L’utilisation des caractéristiques génétiques dans les procédures judiciaires: étude de dix années de pratiques en Meurthe-et-Moselle (2003-2013)

Auteur•rice•s

Bruno PY

Publication

2017

Cette recherche repose sur un travail pluridisciplinaire de recherche théorique et empirique sur le recours au recueil et à l’exploitation de l’ADN humain à tous les stades de la procédure pénale sur le territoire meurthe-et-mosellan de 2003 à 2013. Les analyses juridiques s’appuient sur 2439 décisions de Justice sélectionnées et sur près de 20 entretiens conduits auprès d’acteurs différents de la procédure pénale. L’intérêt d’une telle recherche réside dans l’obtention de résultats chiffrés reflétant la réalité du terrain, afin de déterminer l’utilité réelle des caractéristiques génétiques en procédure pénale et les difficultés susceptibles d’en limiter l’efficacité.

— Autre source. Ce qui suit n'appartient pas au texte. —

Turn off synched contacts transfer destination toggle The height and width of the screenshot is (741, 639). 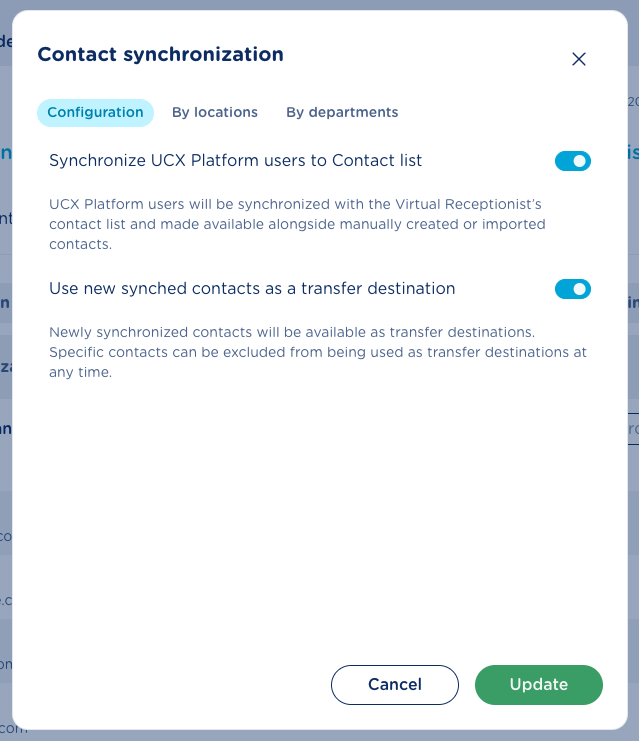point(573,289)
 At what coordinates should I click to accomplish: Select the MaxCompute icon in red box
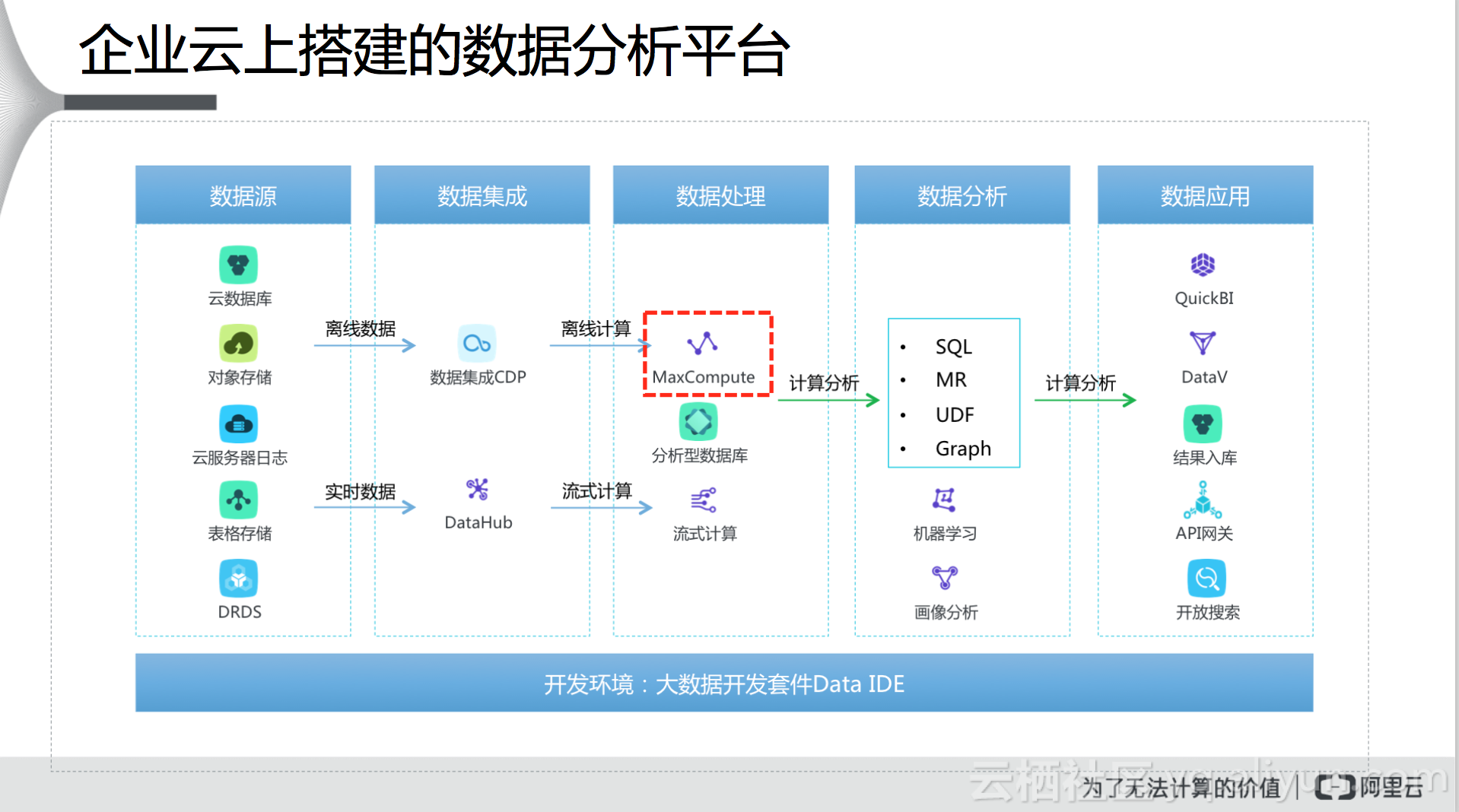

Le rapport produit divise ses résultats en plusieurs parties. Sont présentées successivement la procédure de recueil et d’exploitation (1), la place de la preuve ADN dans les procédures pénales (2), le fichage de l’empreinte génétique (3) et la perception de la preuve ADN dans la société (4).

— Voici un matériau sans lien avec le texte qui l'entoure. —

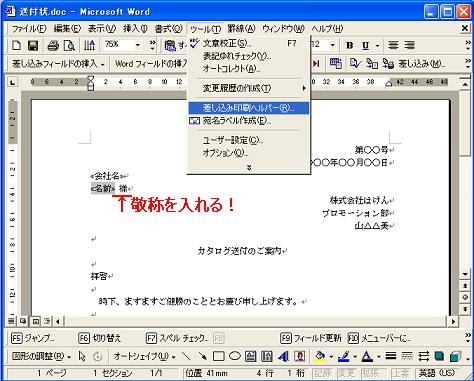Click the Save floppy disk icon
The height and width of the screenshot is (381, 474).
[x=33, y=45]
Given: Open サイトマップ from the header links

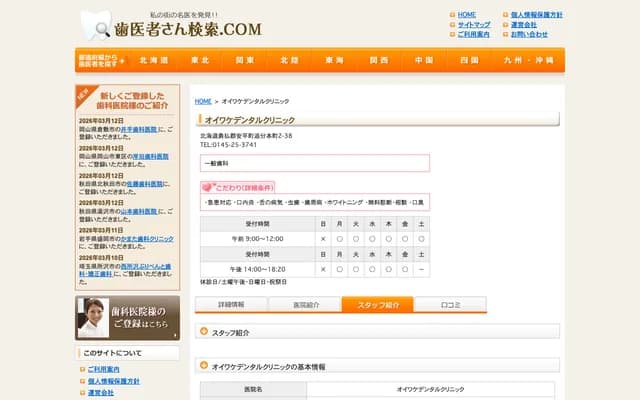Looking at the screenshot, I should point(473,24).
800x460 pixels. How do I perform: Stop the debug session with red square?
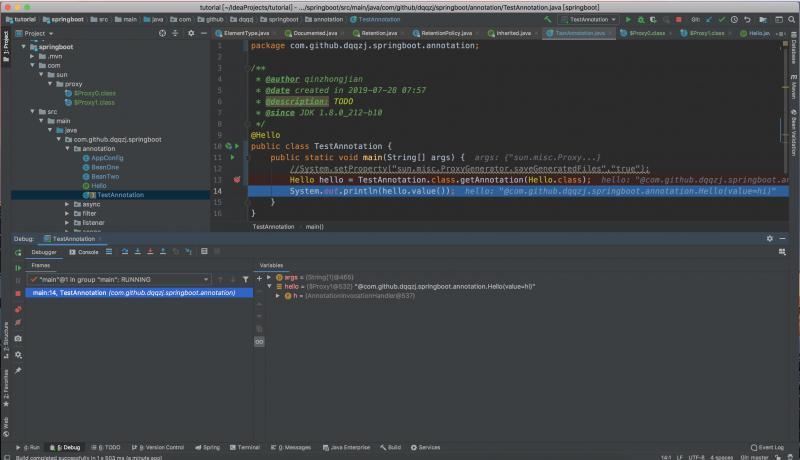click(18, 295)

Pour l’ensemble du corpus criminel comprenant 82 affaires, l’ADN n’a été exclusivement déterminant que pour deux affaires (soit 2,4 %). Au total, matières correctionnelle et criminelle confondues, l’empreinte génétique a été le seul élément à l’origine de l’identification dans seulement 13 affaires (sur un total de 2439 décisions, soit une utilité de l’ADN en matière d’identification de 0,5 %). Globalement, l’utilisation des empreintes génétiques est, à elle seule, peu décisive, que ce soit au stade de l’enquête ou du jugement. Mais elle s’avère parfois déterminante, ce qui explique la perception extrêmement positive dont elle bénéficie. C’est cette confiance, presque aveugle, en ce moyen d’enquête qui semble justifier la volonté de ficher massivement, potentiellement tous les individus. Mais une telle orientation pose à la fois des difficultés techniques et juridiques (protection des libertés fondamentales) en plus de représenter un poids économique non négligeable dans les frais de justice. L’ADN doit alors être démystifié : bien qu’il soit parfois un très bon outil mis à disposition des services d’enquêtes pour identifier une victime et/ou l’auteur d’une infraction, dans la plupart des hypothèses, il n’est pas la reine des preuves et d’autres indices doivent nécessairement être recherchés et collectés. Le recours aux caractéristiques génétiques doit demeurer strictement encadré pour éviter toute réification des personnes, d’autant que l’ADN n’est, finalement, qu’un moyen de preuve parmi les autres.